Care to spin the Chopra wheel of platitudes again?
I'm agnostic as far as religions go, so no, it's not about that. I went into meditation for a singular purpose, the actual tangible benefits it could offer as a sedative when I was suffering increasingly severe bi-polar mood swings. Desire being the root of all suffering is actually something anyone can verify on their own. It's not a platitude, it's an observable truth. If it wasn't something I could verify I would toss it like anything else.
 

Izo

Tranny Chaser
19,364
23,246
I'm agnostic as far as religions go, so no, it's not about that. I went into meditation for a singular purpose, the actual tangible benefits it could offer as a sedative when I was suffering increasingly severe bi-polar mood swings. Desire being the root of all suffering is actually something anyone can verify on their own. It's not a platitude, it's an observable truth. If it wasn't something I could verify I would toss it like anything else.
You mean well. Your wording just rubs me the wrong way. Meditation as a symptomatic coping strategy, en pas with cognitive therapy, works for some, sure.

As for the cognitive instruction and treatment, imho, it is best left to a secular psychologist, and often a psychiatrist too for the pharmacological aspect. Trained professionals. Not selfproclaimed meditation experts who have not applied lex parsimoniae to their explanatory models - disease and treatment.
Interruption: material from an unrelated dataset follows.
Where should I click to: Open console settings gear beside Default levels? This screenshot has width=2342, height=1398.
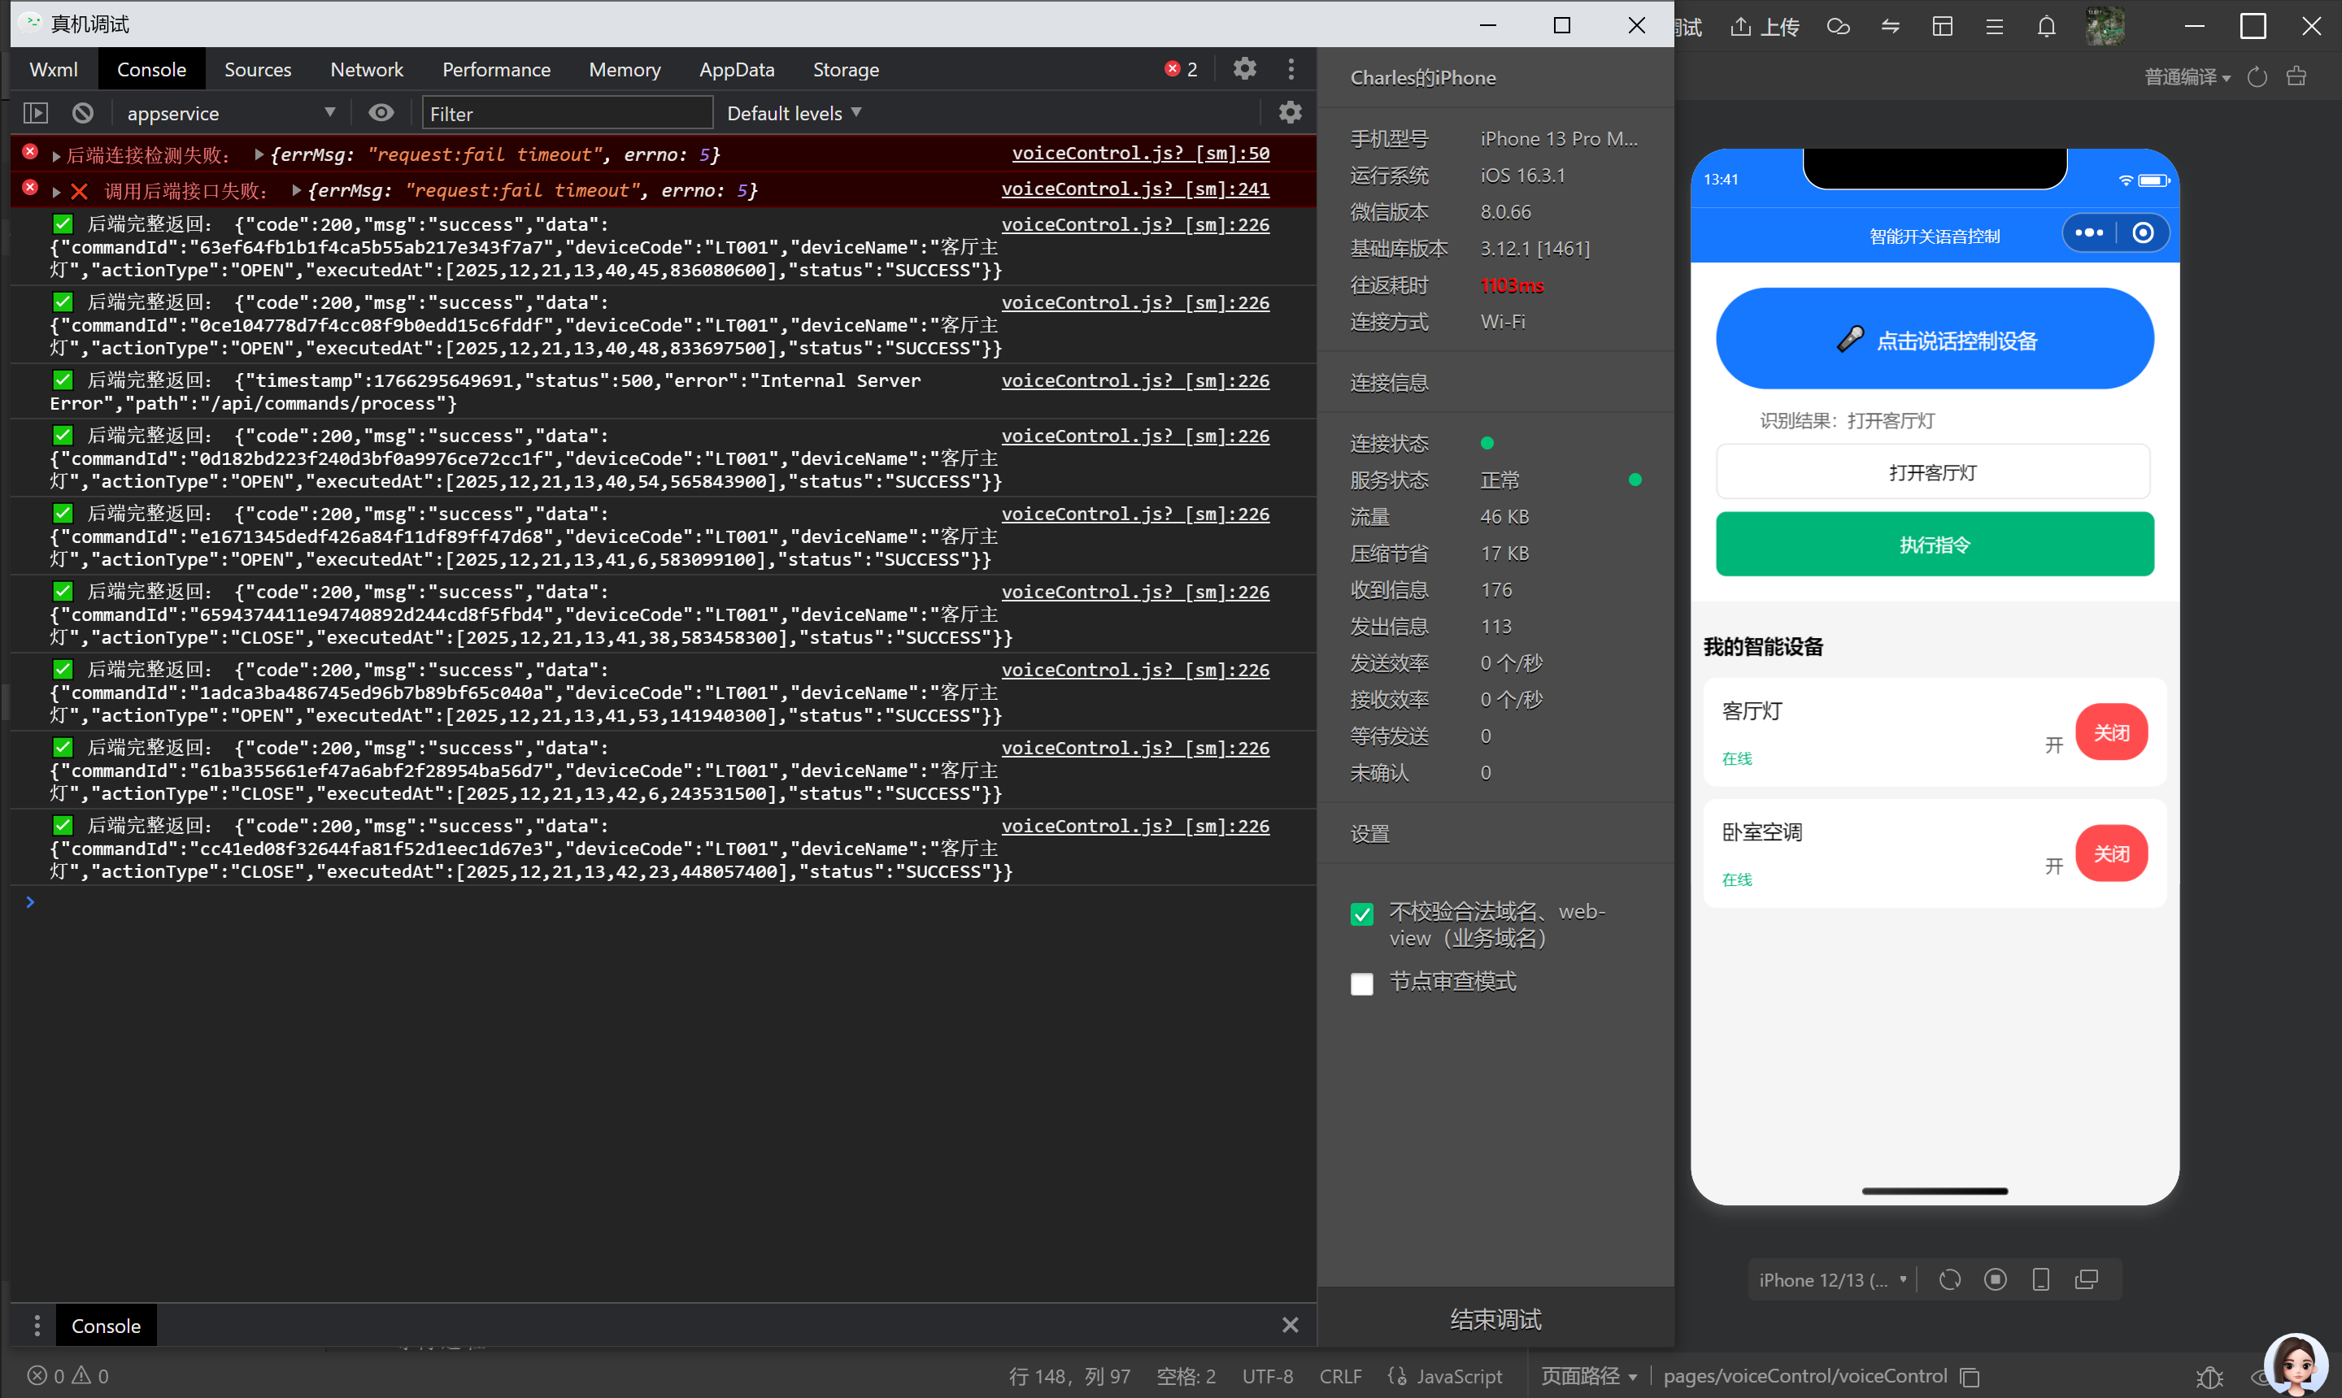[x=1289, y=113]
The 'truth you speak of is a relabeling of the cognitive processing which is already well described in the neuroscientific litterature, behavioral patterns etc. Further attributing this to a broad and meaningless label, desire, is a gross oversimplification - something seen in Buddhism.

TLDR; Meditation is fine as a tool. The efficacy and valid application is not ascertained from anecdotes alone.
 

Tarrant

<Prior Amod>
15,746
9,145
Did you ever consider fucking right off? I don't need empty platitudes and half assed 'i know what youre going through'.

Go pound sand you worthless twat.
rrr_img_105781.jpg
 

Gavinmad

Mr. Poopybutthole
43,653
53,068
Are you fucking serious with this shit? He comes swooping in a day late with empty platitudes and a dismissive, unhelpful attitude and I'm just supposed to smile and say thanks for all the great advice? I didn't ask for his advice or any advice at all for that matter, I listed my problems to help Troll get some perspective and answered direct queries from Vaclav and Moonarchia.

I might not have objected to an infraction for being a bit too harsh with Troll, but this? You can fuck right off too.
 

Izo

Tranny Chaser
19,364
23,246
Hey Gav, you should add Tourettes to your resum?. Carte blanche to say bad words. We'll get Mario to sign off on the diag. You'll be untouchable, Gavinstrongbad
smile.png


Here's some naughty words for Tarrant to be offended by.

 

Izo

Tranny Chaser
19,364
23,246
Gavin is like the kids with turrets. Yeah he's shouting at everyone to go fuck their mom's in the ass, but people just ignore it.

I never even thought about it till you brought it up.
Column probably reported you.
 

Chris

Potato del Grande
19,430
-10,739
Are you fucking serious with this shit?
I just recognised some negative thinking patterns which I share(d) and wanted to help since I'm part way out of the hole now. I don't think anyone should be giving up but I know it's easy to say that and hard to actually start making those first steps out.